Comet impact on Earth are synonymous with great extinctions, but now research presented at the Goldschmidt geochemistry conference in Prague shows that early comet impact would have become a driving force to cause substantial synthesis of peptides -- the first building blocks of life. This may have implications for the genesis of life on other worlds.

Dr Haruna Sugahara, from the Japan Agency for Marine-Earth Science and Technology (JAMSTEC) in Yokahama, and Dr Koichi Mimura, from Nagoya University performed a series of experiments to mimic the conditions of comet impacts on the Early Earth at the time when life first appeared, around 4 billion years ago.

They took frozen mixtures of amino acid, water ice and silicate (forsterite) at cryogenic condition (77 K), and used a propellant gun to simulate the shock of a comet impact.
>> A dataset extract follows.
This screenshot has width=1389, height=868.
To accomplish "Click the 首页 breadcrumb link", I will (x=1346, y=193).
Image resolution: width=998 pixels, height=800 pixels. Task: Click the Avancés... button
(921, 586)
After analyzing the post-impact mixture with gas chromatography, they found that some of the amino acids had joined into short peptides of up to 3 units long (tripeptides).
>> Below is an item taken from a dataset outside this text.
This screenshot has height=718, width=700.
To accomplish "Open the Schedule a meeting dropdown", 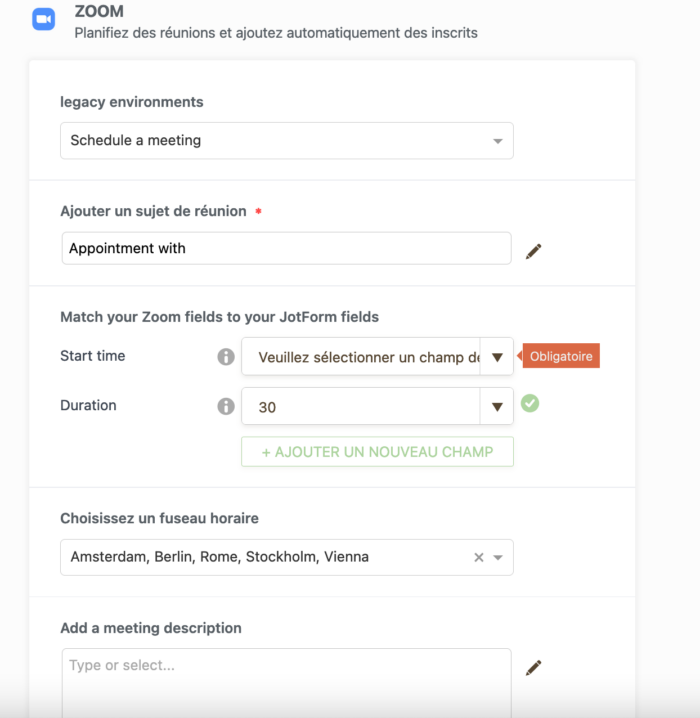I will [x=286, y=141].
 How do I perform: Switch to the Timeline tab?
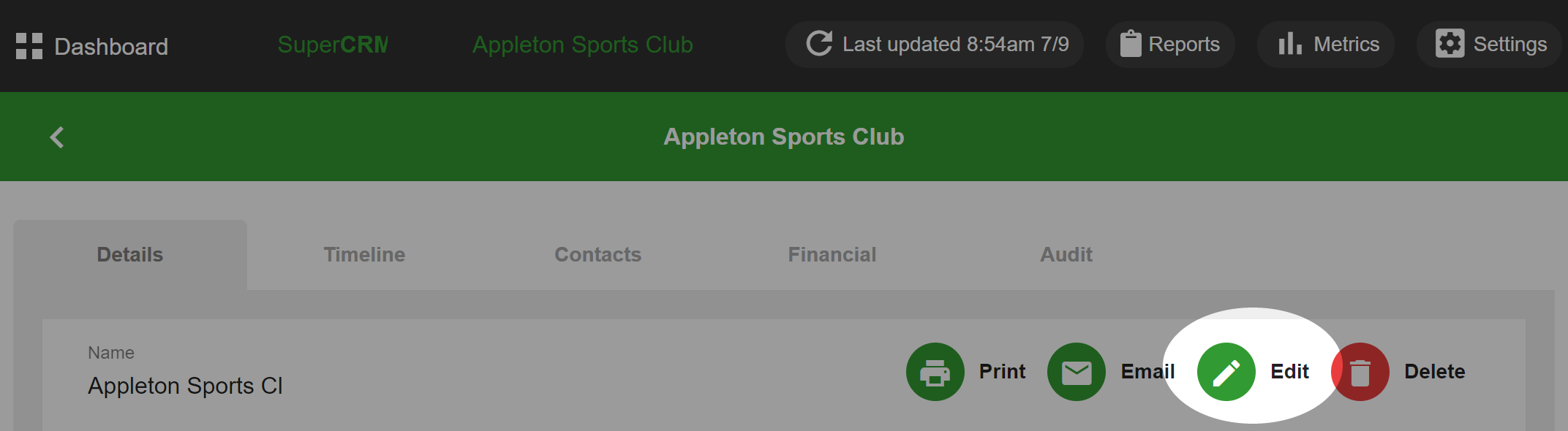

Based on the experimental data, the researchers were able to estimate that the amount of peptides produced would be around the same as had been thought to be produced by normal terrestrial processes (such as lighting storms or hydration and dehydration cycles).

According to Haruna Sugahara: "Our experiment showed that the cold conditions of comets at the time of the impacts were key to this synthesis, as the type of peptide formed this way are more likely to evolve to longer peptides.